Informatica is a leading provider of software solutions that help companies integrate and analyze data, allowing them to set up and manage systems that enable more effective business decision making. As it evolves towards more complex data integration solutions, its growth prospects look promising and analysts expect it to deliver average annual EPS growth rates above 16% over the next five years.

After reporting strong results for its second quarter, this low-profile company caught my eye. Revenue grew considerably in several areas including software, licenses, subscriptions, services and even consulting, reflecting the success of its recent (but quiet) acquisitions. Moreover, these results have put investors at ease, proving that some sales force issues which had once worried them are now part of the past.

Although the company still specializes in data warehousing solutions, it has been making an incursion into the data integration sector, which provides plenty of opportunities, as demand is growing faster than supply and the value of these data-maximization products (like master and big data tools) is quite higher than that of data warehousing products.
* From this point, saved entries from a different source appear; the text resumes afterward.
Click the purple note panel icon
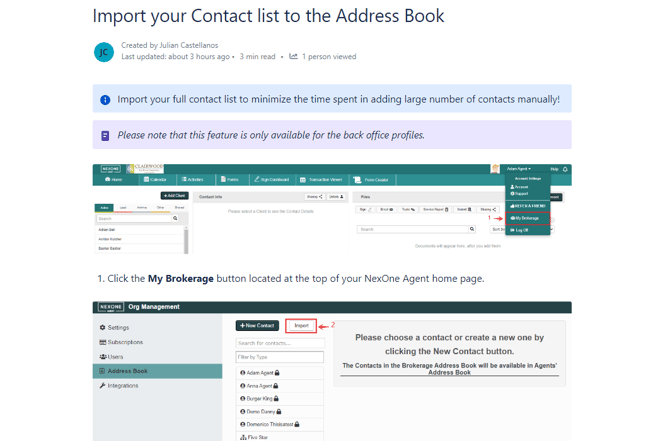This screenshot has width=670, height=441. click(105, 135)
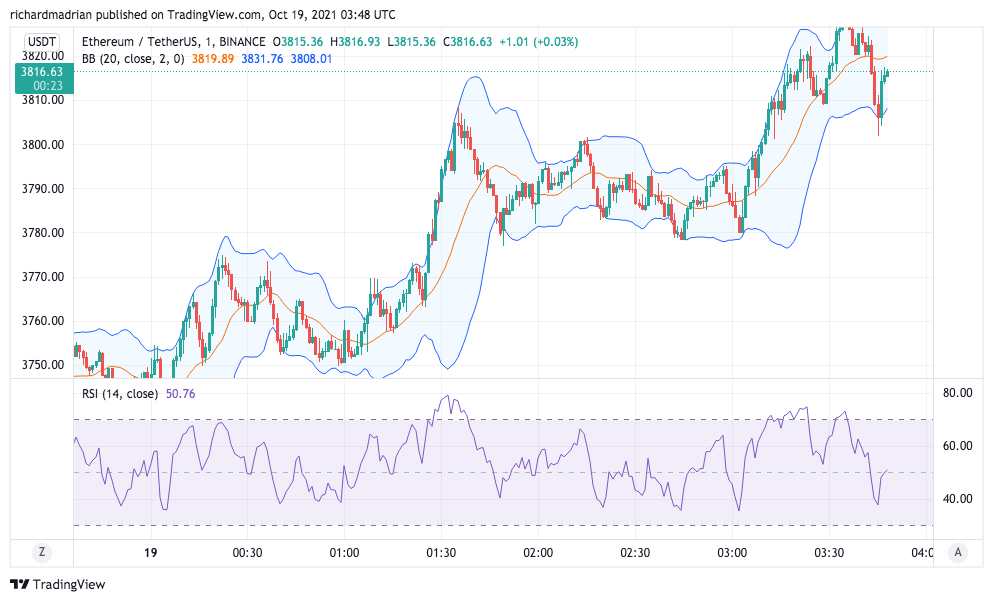Click the 3800.00 price axis label
Screen dimensions: 993x602
click(43, 145)
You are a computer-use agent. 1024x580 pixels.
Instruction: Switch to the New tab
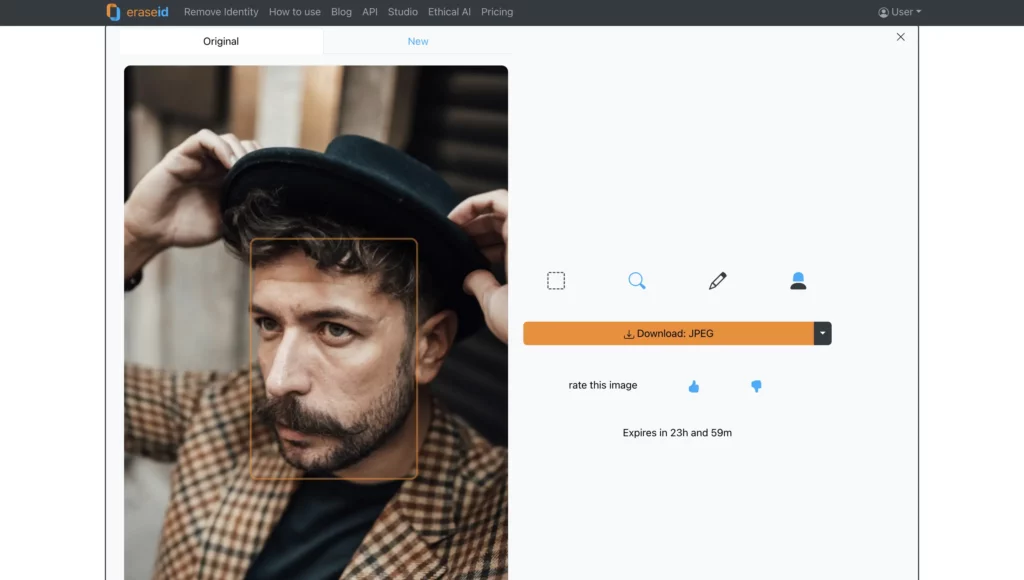(418, 41)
Moreover, around its widening product portfolio, the company might dig up an economic moat for itself, becoming critical in its clients' operations.
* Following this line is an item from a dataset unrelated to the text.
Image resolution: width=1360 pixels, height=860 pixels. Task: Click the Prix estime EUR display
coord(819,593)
Although it trades at almost 50 times its earnings, about a 25% premium to the industry average, its valuation becomes more attractive in relation to its book value, trading at a 22% discount to the industry average. Furthermore, its forward P/E ratio is only half its trailing values. Overall, I´d say buy and hold onto this stock.

Follow your intuition

Intuit is a $19 billion company that specializes in business and financial software, providing desktop and internet-based services and products as well as software that allows its customers to link and integrate them both. Over the past several years, revenue has been increasing, proving that the company is able to successfully respond and adapt to evolving customer needs. Something similar can be said about its increasing returns on equity and net margins over the long-term.

Recent news has put the company on my radar once more. After announcing a restructuring plan that will focus on its core segments, while divesting its Intuit Financial Services business and selling out its Intuit Health Group, the firm seems poised to outperform its peers in the consumer tax, small business and account professional segments. By abandoning the market segments where its products underperform its competitors, the company will ameliorate its capital allocation strategy, thus widening its margins and returns.

Not only is Intuit attractive on account of its strong growth prospects, economic moat and competitive advantages, the firm also yields a little over 1% of its current stock price ($63.50) in the form of dividends. Trading at about 24 times its earnings, at a 40% discount to the industry average, while offering industry leading margins and returns (all of them, about double the industry means), this is a stock to buy and hold over the long-run.

I take my hat off to linux’s open-source model

Red Hat distributes open-source software and services, including the well-known Red Hat Linux operating system. Since its products can be copied and distributed without major restrictions, most of the company´s revenue is derived from support and services. Actually, the company holds over 60% of the Linux server OS market.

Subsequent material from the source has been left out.